A un hombre que cruza por un puente de madera podrida en su desesperada búsqueda de un amuleto que, lejos de representar la bondad y la belleza en su estado más puro, es la materialización de toda la corrupción, la vileza y la maldad humana, eso es lo que filma con expresionista mano maestra Carol Reed en El tercer hombre, cinta con la que se alzó con el Premio a Mejor Película —entonces no se llamaba Palma de Oro— en el Festival de Cannes de 1949.
Después de que su amigo Harry Lime (Orson Welles) le consiga un trabajo en Viena, Holly Martins (Joseph Cotten), un escritor de mediocres novelas del oeste, se presenta en la ciudad dispuesto a cambiar de vida. Así, cuando, nada más llegar, se entere de que su amigo ha muerto arrollado por un camión de forma tan extraña como repentina, se embarcará en una investigación en la que tratará de esclarecer las verdaderas causas de su fallecimiento y, en el proceso, iniciará un descenso a los infiernos de pobreza y destrucción que asolan la capital austriaca.
“¿Un vagabundo anónimo? ¿Un magnate? Un enigma, mejor, / con un pasado bien oculto: y cuando la verdad, / la verdad sobre nuestra dicha emerge, advertimos / cuánto debe al chantaje y el flirteo. / Le sigue lo de siempre. Todo se ajusta al plan: / la lucha entre el sentido común, que vive allí, / y la intuición, ese amateur exasperante / que siempre se presenta por azar antes de que lleguemos. / Todo se ajusta al plan, las mentiras y las confesiones, / hasta la emocionante persecución final, el homicidio”, estos versos de Auden describen a la perfección tanto el ambiente como el argumento, ambos malsanos y lúgubres, de la cinta dirigida por Carol Reed.
Y es que detrás su fachada de cine negro, El tercer hombre esconde un verdadero estudio de la condición humana. La idea no es tanto hacer que el espectador se identifique con el protagonista, sino que sea él; que sienta el frío de la incertidumbre, el ardor de la duda, el constante golpeo de la obsesión por alcanzar la verdad; que termine con los pies llenos de callos y desamor; que, en su búsqueda de la luz, encuentre una pequeña vela que anuncie más oscuridad. El director, a través de la mimetización espectador-protagonista, obliga al primero a aceptar los dilemas morales del segundo como propios, le insta a preguntarse qué haría él si estuviese en una encrucijada de tan truculenta resolución y, de paso, le hace vivir en carne propia el horror de una posguerra en la que la inanición y la nieve son las principales causas de muerte.

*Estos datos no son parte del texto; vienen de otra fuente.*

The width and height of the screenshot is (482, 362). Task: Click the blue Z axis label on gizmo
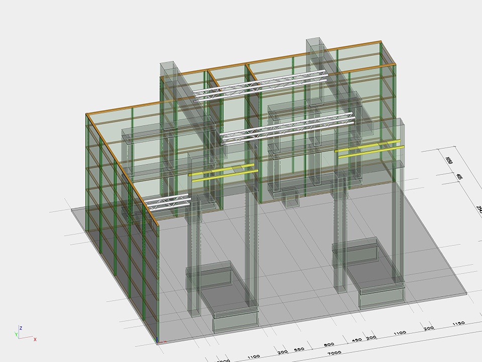click(21, 327)
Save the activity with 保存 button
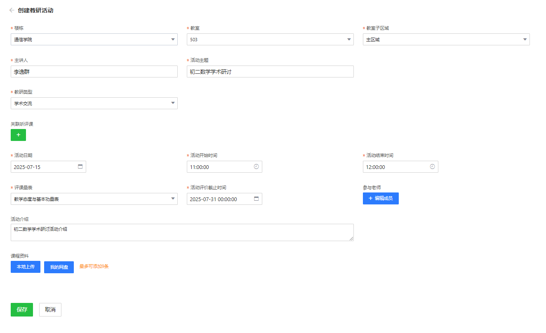Viewport: 546px width, 333px height. (22, 310)
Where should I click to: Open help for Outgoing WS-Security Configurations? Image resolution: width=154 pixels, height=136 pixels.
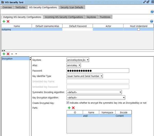[x=151, y=21]
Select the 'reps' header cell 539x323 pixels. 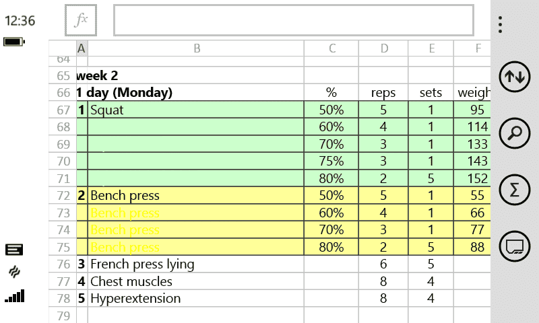tap(384, 93)
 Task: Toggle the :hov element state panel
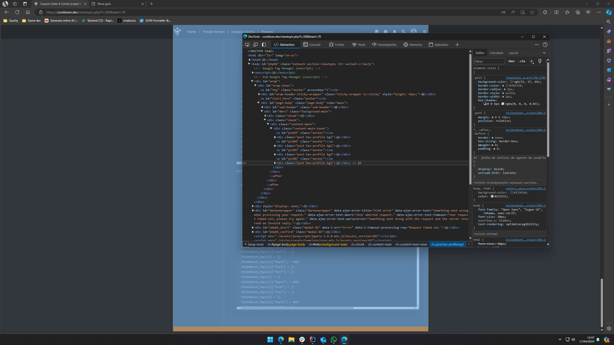click(x=511, y=61)
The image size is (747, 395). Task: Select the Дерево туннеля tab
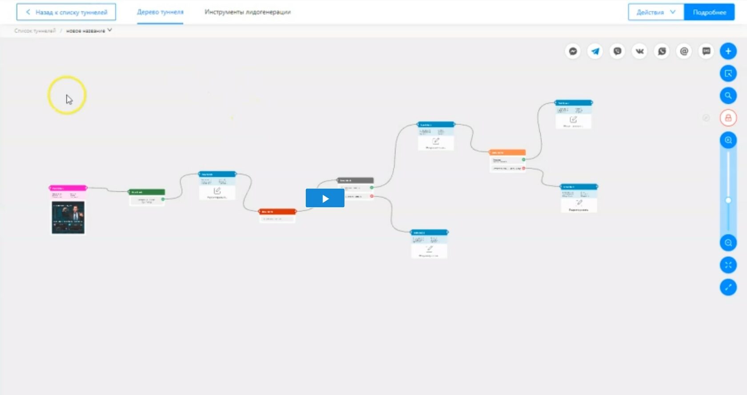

Carol Reed sitúa a un lado de la balanza la eterna amistad que hay entre dos amigos y al otro, las oscuras tretas perpetradas por un hombre que duerme sobre un colchón de dinero y sangre infantil. Es deber del espectador decidir qué término desequilibra su estructura vital, sobre qué lado de la balanza se decanta, si es que es capaz de decantarse realmente por uno en concreto. Porque en El tercer hombre no hay maniqueísmos, sólo ideas complejas, situaciones reales y sentimientos a flor de piel convertidos en imágenes absorbentes. Dicha veracidad también está implícita en unos personajes que actúan de la forma más fieramente humana posible, que diría Blas de Otero.
La puesta en escena, de un expresionismo radical, propone algunas de las escenas más impactantes, visualmente hablando, de la Historia del cine. Profundamente hermosos y sombríamente desalentadores, cada uno de los planos eleva la tensión inherente del argumento y la potencia aún más, obteniendo como resultado una cinta cuyo atractivo crece al mismo tiempo que su capacidad para inquietar. Mención especial para los actores, que ofrecen unas interpretaciones modélicas que no hacen sino terminar de redondear una cinta sencilla y llanamente perfecta.
Mendigo o magnate, escritor o policía, amigo o delincuente; todas preguntas planteadas en la historia de ese hombre que cruza un puente de madera podrida en su desesperada búsqueda de un amuleto que, lejos de representar la belleza y la bondad, es la materialización de la corrupción, la vileza y la maldad humana.